As it has been found that the well effect disappears with the lapse of time in a lowering of water level in an aquifer, the applicable limit of the well function has been derived from this result on the assumption that the range within which relative deviation from the well function does not exceed 1/100 is only applicable
Finally, a pumping test carried out on the spot is quoted as an example and the properity of these theoretical treatments has been confirmed by this example.

帯水層定数の決定に関する研究 (III)

A recovery test is widely used as a simple aquifer test. Though recovery of water level in a pumped well is greatly affected by well characteristics, they have been neglected in recovery tests. Therefore, in this paper the method of recovering water level is investigated with well characteristics taken into consideration.

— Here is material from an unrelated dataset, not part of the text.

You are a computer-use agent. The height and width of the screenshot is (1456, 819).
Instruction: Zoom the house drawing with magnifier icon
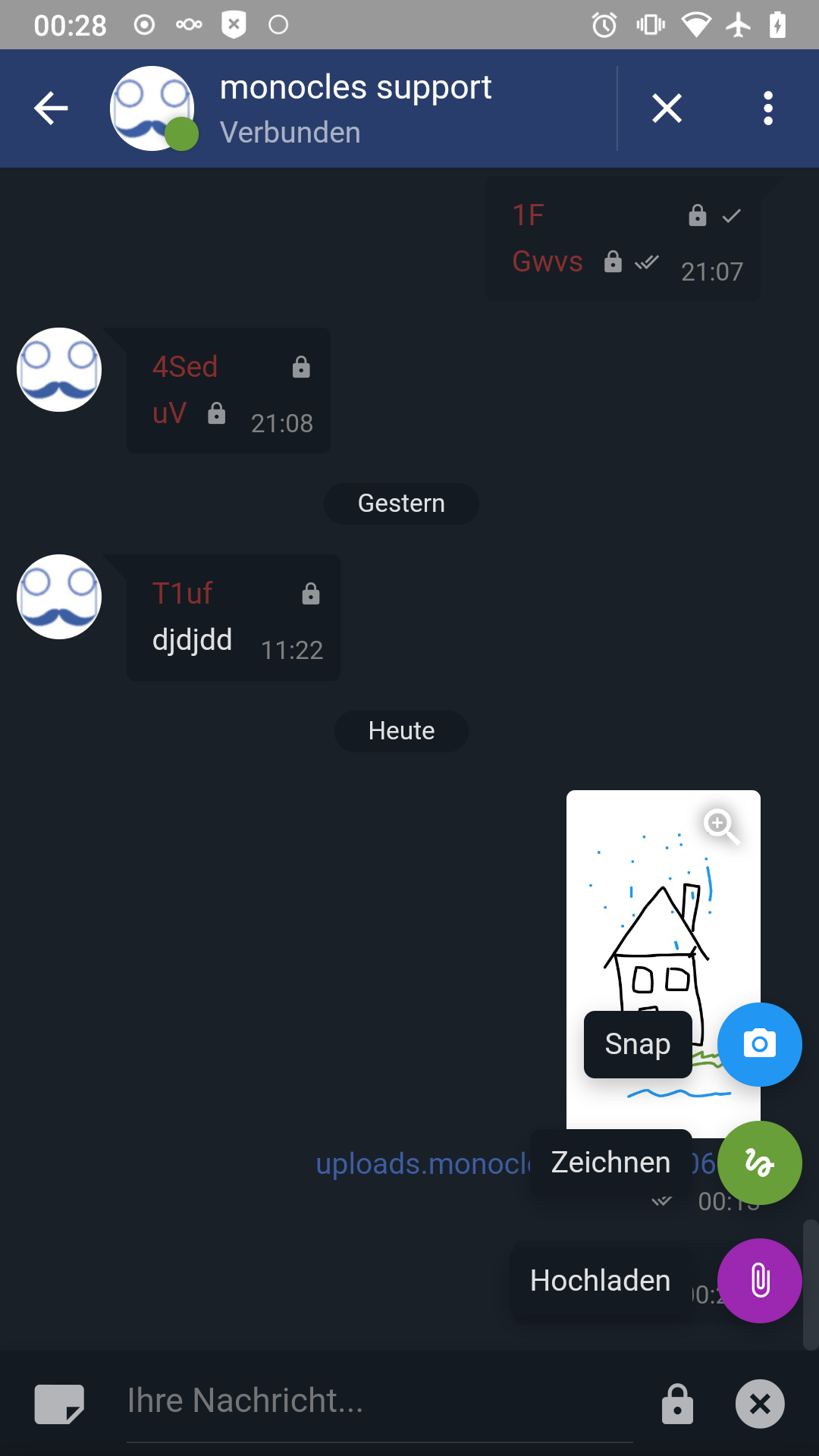tap(720, 826)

First, it is discussed that well characteristics as mentioned in the previous paper are approximately expressed by a single parameter α'. And a recovery curve of a lowering of water level with well characteristics taken into account has been derived from the result of analysis of pumping at a constant rate. From this the following conclusions have been reached:
i) The s-log (t/t-t0) curve does not take a liner form as obtained from the well function, but takes an S-shaped form when well characteristics are taken into consideration.
ii) For a constant pumping time, the amount by which a recovery curve deviates from the straight line obtained from the well function increases with an increase in the value of C', where C'=α'/ 2S is a storage factor.

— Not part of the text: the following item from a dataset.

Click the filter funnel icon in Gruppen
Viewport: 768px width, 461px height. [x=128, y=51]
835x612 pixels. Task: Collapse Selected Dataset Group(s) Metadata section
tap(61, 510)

It has been found from the above-mentioned that in order to obtain a correct value of transmissibility, we should use the gradient of s-log (t/ t-to) curve at the limit of t→∞.

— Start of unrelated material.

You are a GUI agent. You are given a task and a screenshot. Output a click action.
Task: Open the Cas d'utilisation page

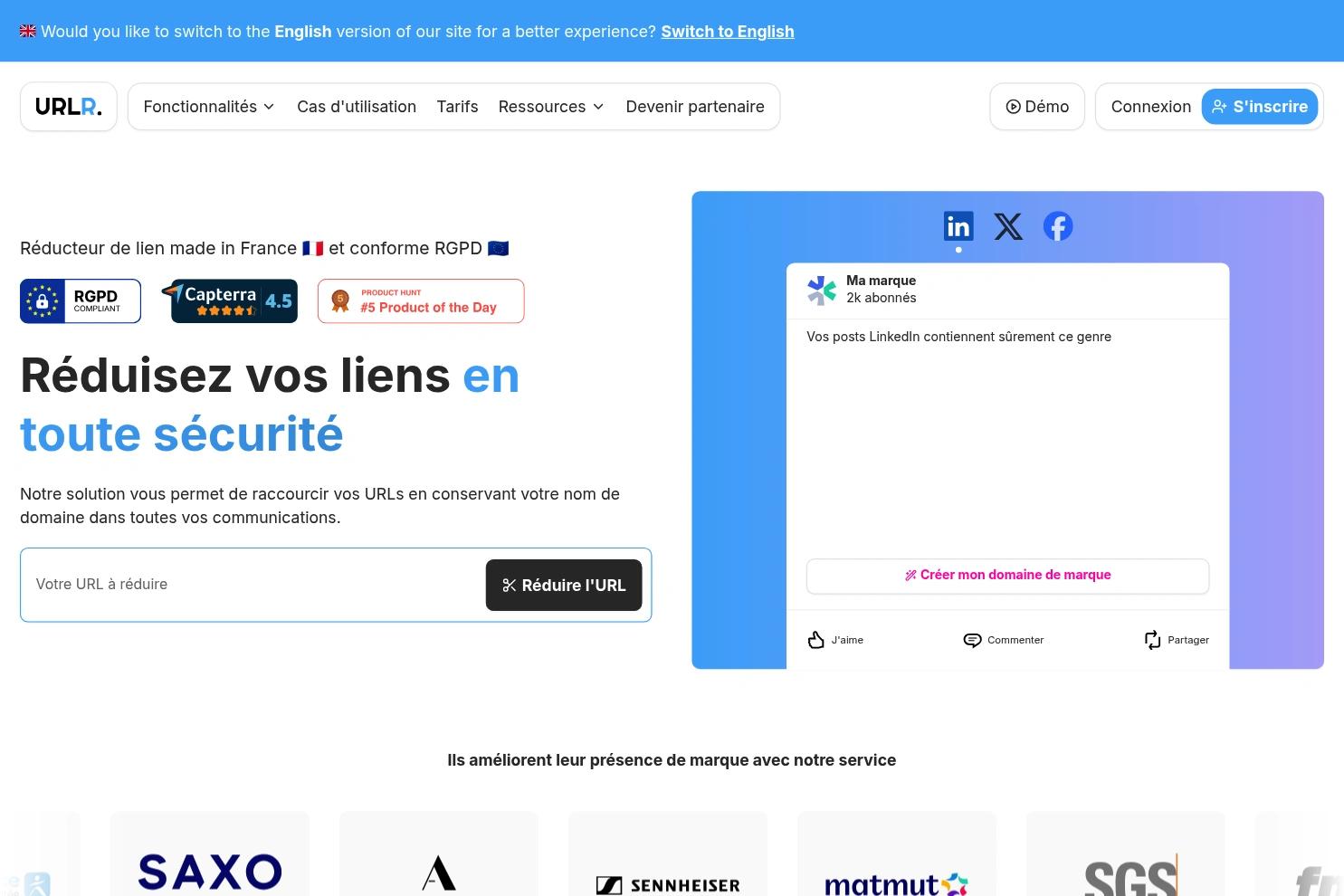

Finally, it has been confirmed by the recovery curve obtained in a pumping test carried out previously that the treatment mentioned above is proper.

帯水層定数の決定に関する研究 (IV)

The method of determining aquifer constants by measuring a change in water level in a well after a known volume of water is poured into it in an instant is the simplest method of aquifer tests. Though a method making use of a single well is greatly affected by well characteristics, the effect of well characteristics has been neglected in ordinary methods.
The present auther took up the study of a well provided with three characteristics comprising an inflow radius, a storage effect and inflow resistance, and analyzed a change in water level after instantaneous pouring of water. The following have been revealed from the result of the analysis:
i) The equation which was used by Ferris et al. is applicable only when nondimensional time θ= Tt/Sa² is very long, and it cannot be used for practical purposes.
ii) Cooper et al. treated this problem in disregard of inflow resistance in well characteristics, but the effect of inflow resistance is too large to be neglected.
iii) On the other hand, if inflow resistance is approximately expressed by the effective radius, well characteristics can be expressed by a single parameter C'. Conseqently the analytical result obtained by Cooper et al. apparently coincides with the s_w/ s₀-t curve. And if inflow resistance is unknown and the method proposed by Cooper et al. is applicable, the correct value of T can be obtained but that of S cannot be o btained substantially.
Finally, the applicability of this method was examined on the spot and it has been found that this method is the simplest and most prtactical for determining the value of T.